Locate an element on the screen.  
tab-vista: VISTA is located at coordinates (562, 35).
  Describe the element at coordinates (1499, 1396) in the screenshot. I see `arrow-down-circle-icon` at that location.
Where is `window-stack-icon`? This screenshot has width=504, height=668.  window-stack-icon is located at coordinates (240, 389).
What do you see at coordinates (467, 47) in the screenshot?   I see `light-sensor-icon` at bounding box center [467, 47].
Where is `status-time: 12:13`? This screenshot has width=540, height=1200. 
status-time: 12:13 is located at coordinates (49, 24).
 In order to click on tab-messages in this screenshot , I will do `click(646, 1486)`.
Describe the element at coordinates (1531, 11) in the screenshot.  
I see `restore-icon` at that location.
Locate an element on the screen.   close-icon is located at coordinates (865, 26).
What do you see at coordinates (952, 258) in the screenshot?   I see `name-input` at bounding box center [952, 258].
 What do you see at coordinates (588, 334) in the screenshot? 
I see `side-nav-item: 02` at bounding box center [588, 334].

*TO-DO ITEM*
Please return every one of the records above word for word, with nothing changed or left out.

*RESULT*
Locate an element on the screen.  
tab-vista: VISTA is located at coordinates (562, 35).
  Describe the element at coordinates (1499, 1396) in the screenshot. I see `arrow-down-circle-icon` at that location.
Where is `window-stack-icon`? This screenshot has width=504, height=668.  window-stack-icon is located at coordinates (240, 389).
What do you see at coordinates (467, 47) in the screenshot?   I see `light-sensor-icon` at bounding box center [467, 47].
Where is `status-time: 12:13`? This screenshot has width=540, height=1200. 
status-time: 12:13 is located at coordinates (49, 24).
 In order to click on tab-messages in this screenshot , I will do `click(646, 1486)`.
Describe the element at coordinates (1531, 11) in the screenshot.  
I see `restore-icon` at that location.
Locate an element on the screen.   close-icon is located at coordinates (865, 26).
What do you see at coordinates (952, 258) in the screenshot?   I see `name-input` at bounding box center [952, 258].
 What do you see at coordinates (588, 334) in the screenshot? 
I see `side-nav-item: 02` at bounding box center [588, 334].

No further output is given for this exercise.